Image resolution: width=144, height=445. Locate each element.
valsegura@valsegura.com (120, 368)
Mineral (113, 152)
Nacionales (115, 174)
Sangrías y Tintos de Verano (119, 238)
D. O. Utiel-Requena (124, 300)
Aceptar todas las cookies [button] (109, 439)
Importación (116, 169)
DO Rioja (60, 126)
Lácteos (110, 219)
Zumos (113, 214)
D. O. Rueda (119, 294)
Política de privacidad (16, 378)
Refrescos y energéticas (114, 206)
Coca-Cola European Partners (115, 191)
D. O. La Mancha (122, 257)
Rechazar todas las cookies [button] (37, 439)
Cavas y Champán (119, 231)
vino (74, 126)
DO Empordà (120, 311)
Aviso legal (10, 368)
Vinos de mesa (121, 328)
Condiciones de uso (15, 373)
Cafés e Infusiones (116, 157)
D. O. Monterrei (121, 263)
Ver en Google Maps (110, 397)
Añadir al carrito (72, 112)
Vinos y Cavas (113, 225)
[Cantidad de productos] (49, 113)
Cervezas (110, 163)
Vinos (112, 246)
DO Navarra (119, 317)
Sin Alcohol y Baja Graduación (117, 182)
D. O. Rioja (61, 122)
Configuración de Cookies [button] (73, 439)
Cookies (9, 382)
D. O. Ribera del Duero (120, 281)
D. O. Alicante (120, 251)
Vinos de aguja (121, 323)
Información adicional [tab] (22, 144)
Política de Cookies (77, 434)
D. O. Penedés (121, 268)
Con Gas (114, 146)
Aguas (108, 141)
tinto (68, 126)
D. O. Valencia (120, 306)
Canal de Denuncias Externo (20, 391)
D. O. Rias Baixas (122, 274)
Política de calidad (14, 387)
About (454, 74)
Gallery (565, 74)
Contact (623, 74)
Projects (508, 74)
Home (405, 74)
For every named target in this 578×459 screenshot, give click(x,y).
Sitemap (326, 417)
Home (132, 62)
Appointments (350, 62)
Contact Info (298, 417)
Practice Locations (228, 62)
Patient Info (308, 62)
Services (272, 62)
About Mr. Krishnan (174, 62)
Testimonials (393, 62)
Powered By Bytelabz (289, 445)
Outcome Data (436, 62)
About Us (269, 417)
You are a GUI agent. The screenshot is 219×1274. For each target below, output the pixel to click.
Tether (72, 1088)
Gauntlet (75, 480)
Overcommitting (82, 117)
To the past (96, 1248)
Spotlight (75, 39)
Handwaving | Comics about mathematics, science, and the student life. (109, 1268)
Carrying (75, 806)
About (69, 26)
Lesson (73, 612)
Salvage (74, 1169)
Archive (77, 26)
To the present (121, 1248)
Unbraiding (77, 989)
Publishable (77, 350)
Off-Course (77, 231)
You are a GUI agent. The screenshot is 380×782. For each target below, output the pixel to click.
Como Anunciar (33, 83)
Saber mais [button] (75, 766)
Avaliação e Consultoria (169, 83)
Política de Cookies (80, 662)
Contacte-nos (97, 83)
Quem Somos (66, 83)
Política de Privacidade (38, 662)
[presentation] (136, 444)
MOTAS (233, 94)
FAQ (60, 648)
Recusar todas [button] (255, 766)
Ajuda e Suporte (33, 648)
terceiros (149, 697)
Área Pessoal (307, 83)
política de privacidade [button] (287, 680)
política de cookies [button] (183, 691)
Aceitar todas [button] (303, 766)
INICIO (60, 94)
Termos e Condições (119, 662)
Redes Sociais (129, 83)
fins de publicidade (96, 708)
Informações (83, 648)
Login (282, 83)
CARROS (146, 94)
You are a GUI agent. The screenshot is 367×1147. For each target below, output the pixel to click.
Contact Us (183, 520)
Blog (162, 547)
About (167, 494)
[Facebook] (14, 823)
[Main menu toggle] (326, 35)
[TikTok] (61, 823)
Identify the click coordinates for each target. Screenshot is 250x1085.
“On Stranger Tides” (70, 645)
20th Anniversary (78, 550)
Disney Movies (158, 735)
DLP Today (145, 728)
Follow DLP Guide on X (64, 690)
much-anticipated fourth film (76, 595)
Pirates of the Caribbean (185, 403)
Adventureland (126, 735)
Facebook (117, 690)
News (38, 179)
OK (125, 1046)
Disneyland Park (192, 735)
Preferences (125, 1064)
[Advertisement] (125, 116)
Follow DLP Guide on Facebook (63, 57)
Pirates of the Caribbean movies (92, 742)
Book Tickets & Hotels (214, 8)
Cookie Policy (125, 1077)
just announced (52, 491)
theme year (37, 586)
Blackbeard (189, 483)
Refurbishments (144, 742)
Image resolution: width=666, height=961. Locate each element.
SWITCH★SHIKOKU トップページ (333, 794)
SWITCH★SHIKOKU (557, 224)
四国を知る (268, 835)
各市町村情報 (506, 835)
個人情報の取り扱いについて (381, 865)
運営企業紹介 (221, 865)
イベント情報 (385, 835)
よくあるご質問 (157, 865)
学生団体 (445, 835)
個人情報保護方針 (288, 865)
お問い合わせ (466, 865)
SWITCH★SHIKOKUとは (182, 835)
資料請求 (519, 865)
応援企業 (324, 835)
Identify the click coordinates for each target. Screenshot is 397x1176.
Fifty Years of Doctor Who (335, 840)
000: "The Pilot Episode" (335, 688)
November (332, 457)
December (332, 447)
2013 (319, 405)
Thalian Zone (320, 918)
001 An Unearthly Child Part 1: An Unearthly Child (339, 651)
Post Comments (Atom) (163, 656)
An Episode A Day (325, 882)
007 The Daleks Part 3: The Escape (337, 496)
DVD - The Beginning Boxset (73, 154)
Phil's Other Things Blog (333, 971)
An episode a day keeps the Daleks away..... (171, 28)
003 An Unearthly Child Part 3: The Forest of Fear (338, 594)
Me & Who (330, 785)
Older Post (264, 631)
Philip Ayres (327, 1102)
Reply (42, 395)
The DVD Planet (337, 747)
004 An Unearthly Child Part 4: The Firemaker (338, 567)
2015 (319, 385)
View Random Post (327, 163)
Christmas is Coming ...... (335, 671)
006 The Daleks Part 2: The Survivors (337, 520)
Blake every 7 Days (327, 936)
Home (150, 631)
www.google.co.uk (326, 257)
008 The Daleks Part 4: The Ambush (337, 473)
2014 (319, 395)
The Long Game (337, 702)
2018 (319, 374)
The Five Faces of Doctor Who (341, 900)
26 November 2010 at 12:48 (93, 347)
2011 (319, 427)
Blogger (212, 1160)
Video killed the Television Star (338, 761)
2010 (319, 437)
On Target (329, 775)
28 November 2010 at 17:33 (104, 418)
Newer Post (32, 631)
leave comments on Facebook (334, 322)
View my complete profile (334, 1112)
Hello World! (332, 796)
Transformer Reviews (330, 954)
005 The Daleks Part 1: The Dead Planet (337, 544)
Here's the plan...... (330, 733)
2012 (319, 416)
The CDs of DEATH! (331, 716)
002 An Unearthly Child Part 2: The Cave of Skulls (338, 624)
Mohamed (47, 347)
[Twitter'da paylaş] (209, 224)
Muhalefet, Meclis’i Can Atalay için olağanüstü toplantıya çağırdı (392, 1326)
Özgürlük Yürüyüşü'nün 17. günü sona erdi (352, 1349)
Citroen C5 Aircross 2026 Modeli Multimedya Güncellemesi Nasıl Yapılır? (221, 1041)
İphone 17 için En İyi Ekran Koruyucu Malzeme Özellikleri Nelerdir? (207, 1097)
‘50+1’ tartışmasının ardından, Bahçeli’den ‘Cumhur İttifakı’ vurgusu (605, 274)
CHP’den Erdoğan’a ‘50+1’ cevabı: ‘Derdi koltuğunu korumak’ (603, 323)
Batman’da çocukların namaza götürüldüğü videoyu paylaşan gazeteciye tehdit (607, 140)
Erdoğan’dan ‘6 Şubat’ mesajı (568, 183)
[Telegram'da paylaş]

* _WHAT TO DO_
Rewrite the entries above as a numbered list, starting from their first line and running through the line that contains "Home (405, 74)", and leave out any blank lines.

* _RESULT OF THE TASK_
1. Image resolution: width=144, height=445. Locate each element.
2. valsegura@valsegura.com (120, 368)
3. Mineral (113, 152)
4. Nacionales (115, 174)
5. Sangrías y Tintos de Verano (119, 238)
6. D. O. Utiel-Requena (124, 300)
7. Aceptar todas las cookies [button] (109, 439)
8. Importación (116, 169)
9. DO Rioja (60, 126)
10. Lácteos (110, 219)
11. Zumos (113, 214)
12. D. O. Rueda (119, 294)
13. Política de privacidad (16, 378)
14. Refrescos y energéticas (114, 206)
15. Coca-Cola European Partners (115, 191)
16. D. O. La Mancha (122, 257)
17. Rechazar todas las cookies [button] (37, 439)
18. Cavas y Champán (119, 231)
19. vino (74, 126)
20. DO Empordà (120, 311)
21. Aviso legal (10, 368)
22. Vinos de mesa (121, 328)
23. Condiciones de uso (15, 373)
24. Cafés e Infusiones (116, 157)
25. D. O. Monterrei (121, 263)
26. Ver en Google Maps (110, 397)
27. Añadir al carrito (72, 112)
28. Vinos y Cavas (113, 225)
29. [Cantidad de productos] (49, 113)
30. Cervezas (110, 163)
31. Vinos (112, 246)
32. DO Navarra (119, 317)
33. Sin Alcohol y Baja Graduación (117, 182)
34. D. O. Rioja (61, 122)
35. Configuración de Cookies [button] (73, 439)
36. Cookies (9, 382)
37. D. O. Ribera del Duero (120, 281)
38. D. O. Alicante (120, 251)
39. Vinos de aguja (121, 323)
40. Información adicional [tab] (22, 144)
41. Política de Cookies (77, 434)
42. D. O. Penedés (121, 268)
43. Con Gas (114, 146)
44. Aguas (108, 141)
45. tinto (68, 126)
46. D. O. Valencia (120, 306)
47. Canal de Denuncias Externo (20, 391)
48. D. O. Rias Baixas (122, 274)
49. Política de calidad (14, 387)
50. About (454, 74)
51. Gallery (565, 74)
52. Contact (623, 74)
53. Projects (508, 74)
54. Home (405, 74)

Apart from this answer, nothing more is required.